_EXERCISE DESCRIPTION_
Without any pictures, retype exactly the lines from the one with "Task: Click the" through the final line of the records.

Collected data
%%

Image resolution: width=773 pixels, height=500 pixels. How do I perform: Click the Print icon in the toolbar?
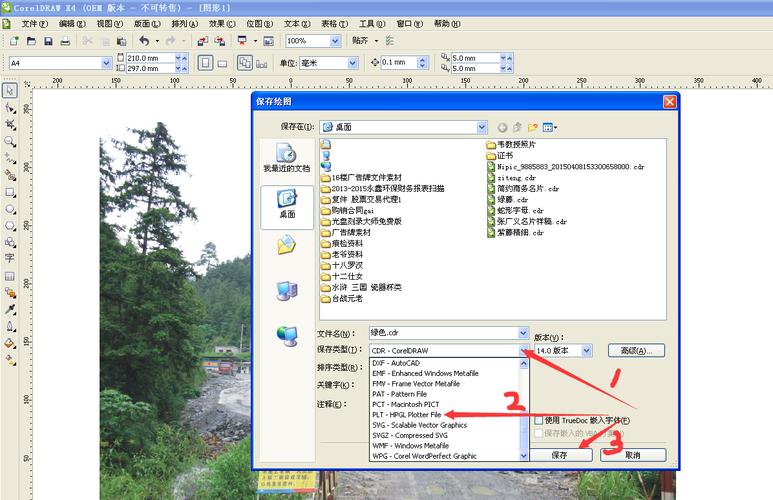(x=65, y=41)
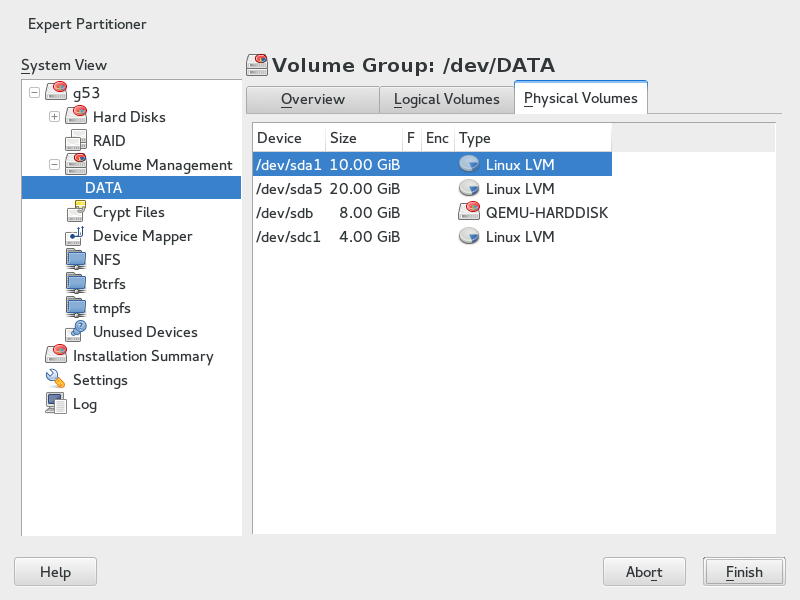Click the Crypt Files icon
Image resolution: width=800 pixels, height=600 pixels.
(x=76, y=212)
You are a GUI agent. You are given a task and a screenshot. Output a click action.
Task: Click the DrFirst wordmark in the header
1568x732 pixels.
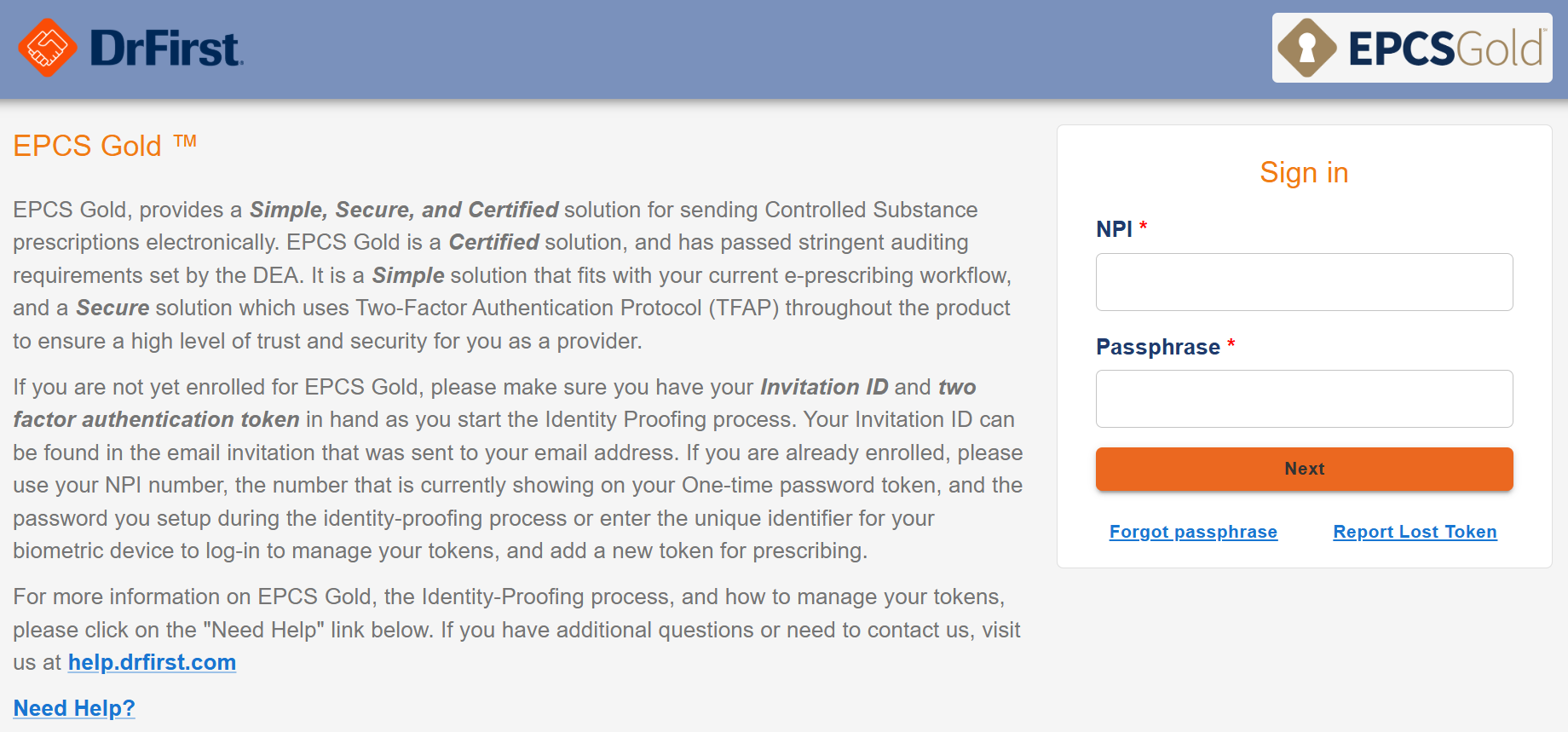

%%

_RESPONSE FOR THIS EXERCISE_
Task: Click the DrFirst wordmark in the header
1568x732 pixels.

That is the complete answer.